(Stored dataset items)
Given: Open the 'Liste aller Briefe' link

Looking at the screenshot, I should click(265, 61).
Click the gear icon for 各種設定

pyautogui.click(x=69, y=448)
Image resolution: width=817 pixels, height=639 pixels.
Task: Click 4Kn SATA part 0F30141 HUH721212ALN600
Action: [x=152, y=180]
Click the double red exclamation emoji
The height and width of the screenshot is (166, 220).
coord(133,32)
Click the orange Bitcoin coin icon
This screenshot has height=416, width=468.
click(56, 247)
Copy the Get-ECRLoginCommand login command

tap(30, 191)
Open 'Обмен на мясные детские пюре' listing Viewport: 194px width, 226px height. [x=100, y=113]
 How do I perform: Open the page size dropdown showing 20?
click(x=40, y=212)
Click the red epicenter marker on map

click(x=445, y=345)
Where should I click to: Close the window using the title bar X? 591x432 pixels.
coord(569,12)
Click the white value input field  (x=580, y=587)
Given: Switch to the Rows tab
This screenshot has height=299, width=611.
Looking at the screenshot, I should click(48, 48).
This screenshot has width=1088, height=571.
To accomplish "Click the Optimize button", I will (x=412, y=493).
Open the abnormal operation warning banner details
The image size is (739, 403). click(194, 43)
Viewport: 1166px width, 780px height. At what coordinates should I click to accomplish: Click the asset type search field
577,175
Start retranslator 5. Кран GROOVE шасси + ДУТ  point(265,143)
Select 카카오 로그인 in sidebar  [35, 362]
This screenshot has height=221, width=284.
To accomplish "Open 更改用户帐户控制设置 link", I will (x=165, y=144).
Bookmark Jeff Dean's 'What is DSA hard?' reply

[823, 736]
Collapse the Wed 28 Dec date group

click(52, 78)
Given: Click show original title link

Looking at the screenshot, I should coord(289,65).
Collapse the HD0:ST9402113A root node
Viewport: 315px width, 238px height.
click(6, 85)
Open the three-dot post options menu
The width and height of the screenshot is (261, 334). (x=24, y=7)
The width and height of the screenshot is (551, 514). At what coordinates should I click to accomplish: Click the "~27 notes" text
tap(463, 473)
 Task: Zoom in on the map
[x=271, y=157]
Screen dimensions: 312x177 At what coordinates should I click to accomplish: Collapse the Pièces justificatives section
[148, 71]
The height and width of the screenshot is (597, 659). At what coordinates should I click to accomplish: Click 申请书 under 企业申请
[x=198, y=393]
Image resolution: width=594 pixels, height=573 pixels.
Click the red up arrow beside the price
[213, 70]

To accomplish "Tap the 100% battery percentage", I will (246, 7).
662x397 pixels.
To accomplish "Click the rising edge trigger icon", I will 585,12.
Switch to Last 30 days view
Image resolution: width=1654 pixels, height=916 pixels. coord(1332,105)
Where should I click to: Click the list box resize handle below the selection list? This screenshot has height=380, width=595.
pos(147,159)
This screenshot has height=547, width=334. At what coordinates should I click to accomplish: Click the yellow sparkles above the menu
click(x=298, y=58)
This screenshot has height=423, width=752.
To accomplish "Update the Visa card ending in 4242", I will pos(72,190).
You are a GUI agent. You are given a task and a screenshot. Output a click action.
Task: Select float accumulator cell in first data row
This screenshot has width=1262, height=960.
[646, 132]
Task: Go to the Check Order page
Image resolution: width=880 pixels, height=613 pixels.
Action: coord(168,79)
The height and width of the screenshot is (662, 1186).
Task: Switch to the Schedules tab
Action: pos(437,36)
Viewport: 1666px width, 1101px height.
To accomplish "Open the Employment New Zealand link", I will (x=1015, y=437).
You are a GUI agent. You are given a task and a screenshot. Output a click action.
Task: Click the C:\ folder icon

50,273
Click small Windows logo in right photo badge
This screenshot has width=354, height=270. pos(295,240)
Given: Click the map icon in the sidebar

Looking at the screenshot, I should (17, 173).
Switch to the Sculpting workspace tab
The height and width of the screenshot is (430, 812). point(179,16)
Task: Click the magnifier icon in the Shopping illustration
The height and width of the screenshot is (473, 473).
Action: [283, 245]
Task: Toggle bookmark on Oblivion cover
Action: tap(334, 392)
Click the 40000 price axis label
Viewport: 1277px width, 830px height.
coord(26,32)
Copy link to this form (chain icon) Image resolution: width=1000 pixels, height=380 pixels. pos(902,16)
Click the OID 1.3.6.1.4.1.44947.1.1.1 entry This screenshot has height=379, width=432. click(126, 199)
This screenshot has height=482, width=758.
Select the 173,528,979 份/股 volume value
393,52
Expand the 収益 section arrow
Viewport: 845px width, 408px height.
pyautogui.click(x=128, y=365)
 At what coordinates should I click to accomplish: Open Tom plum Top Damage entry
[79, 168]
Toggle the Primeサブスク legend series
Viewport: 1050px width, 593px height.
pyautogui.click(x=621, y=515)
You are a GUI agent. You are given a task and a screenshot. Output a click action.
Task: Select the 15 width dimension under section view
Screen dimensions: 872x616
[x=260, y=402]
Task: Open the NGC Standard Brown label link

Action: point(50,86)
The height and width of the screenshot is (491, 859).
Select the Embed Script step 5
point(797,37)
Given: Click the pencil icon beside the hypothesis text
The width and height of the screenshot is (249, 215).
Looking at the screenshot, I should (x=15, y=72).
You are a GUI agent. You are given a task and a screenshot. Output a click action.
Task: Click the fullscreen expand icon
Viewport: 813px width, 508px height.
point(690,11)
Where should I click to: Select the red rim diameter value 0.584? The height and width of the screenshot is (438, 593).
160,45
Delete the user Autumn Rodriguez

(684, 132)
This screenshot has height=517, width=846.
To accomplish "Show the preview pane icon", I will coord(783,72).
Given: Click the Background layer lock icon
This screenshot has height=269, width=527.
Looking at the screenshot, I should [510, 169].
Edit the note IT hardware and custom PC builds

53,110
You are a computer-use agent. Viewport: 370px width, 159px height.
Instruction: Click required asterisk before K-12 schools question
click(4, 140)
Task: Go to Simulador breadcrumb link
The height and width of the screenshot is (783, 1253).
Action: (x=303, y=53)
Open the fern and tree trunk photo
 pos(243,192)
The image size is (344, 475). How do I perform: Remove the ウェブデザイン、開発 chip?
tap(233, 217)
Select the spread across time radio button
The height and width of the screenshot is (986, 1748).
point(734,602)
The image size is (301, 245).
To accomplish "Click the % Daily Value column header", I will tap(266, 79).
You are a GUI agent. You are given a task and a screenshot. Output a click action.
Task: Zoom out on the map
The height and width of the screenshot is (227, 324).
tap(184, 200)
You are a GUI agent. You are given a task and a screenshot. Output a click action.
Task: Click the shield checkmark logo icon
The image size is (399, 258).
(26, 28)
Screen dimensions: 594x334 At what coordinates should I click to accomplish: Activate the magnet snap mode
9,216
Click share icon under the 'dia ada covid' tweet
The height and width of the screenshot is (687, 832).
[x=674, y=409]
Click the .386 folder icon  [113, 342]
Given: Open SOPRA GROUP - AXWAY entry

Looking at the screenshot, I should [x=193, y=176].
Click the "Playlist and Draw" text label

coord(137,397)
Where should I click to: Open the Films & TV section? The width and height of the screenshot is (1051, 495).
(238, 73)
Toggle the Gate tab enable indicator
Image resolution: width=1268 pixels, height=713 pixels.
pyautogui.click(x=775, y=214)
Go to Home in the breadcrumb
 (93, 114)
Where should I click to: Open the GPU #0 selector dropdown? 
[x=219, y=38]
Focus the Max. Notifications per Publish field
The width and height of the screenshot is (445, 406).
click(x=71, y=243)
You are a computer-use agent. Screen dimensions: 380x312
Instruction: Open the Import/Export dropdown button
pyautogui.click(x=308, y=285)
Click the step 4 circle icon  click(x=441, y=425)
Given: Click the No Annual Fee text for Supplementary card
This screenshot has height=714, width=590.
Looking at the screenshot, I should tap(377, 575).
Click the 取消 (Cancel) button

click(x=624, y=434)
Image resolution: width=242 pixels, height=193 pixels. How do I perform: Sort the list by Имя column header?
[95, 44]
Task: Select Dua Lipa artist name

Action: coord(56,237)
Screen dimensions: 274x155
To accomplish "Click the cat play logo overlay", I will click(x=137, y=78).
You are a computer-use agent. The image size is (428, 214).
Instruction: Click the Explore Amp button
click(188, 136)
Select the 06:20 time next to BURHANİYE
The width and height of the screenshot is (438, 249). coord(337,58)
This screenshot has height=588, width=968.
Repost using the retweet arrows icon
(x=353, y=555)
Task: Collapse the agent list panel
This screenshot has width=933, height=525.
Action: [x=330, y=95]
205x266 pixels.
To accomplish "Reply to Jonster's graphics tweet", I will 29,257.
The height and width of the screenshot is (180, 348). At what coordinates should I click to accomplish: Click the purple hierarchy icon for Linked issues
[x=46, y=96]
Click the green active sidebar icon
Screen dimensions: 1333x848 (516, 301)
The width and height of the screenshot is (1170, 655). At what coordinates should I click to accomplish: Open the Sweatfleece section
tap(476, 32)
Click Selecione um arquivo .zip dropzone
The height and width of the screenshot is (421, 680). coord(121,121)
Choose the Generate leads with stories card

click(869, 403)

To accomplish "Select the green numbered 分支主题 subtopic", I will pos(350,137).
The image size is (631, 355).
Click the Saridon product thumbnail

SET TASK: Reproduce the material above verbatim from the line with "Open 'Обмен на" to the line with "click(x=445, y=345)", both included.

EXPECTED OUTPUT:
Open 'Обмен на мясные детские пюре' listing Viewport: 194px width, 226px height. [x=100, y=113]
 How do I perform: Open the page size dropdown showing 20?
click(x=40, y=212)
Click the red epicenter marker on map

click(x=445, y=345)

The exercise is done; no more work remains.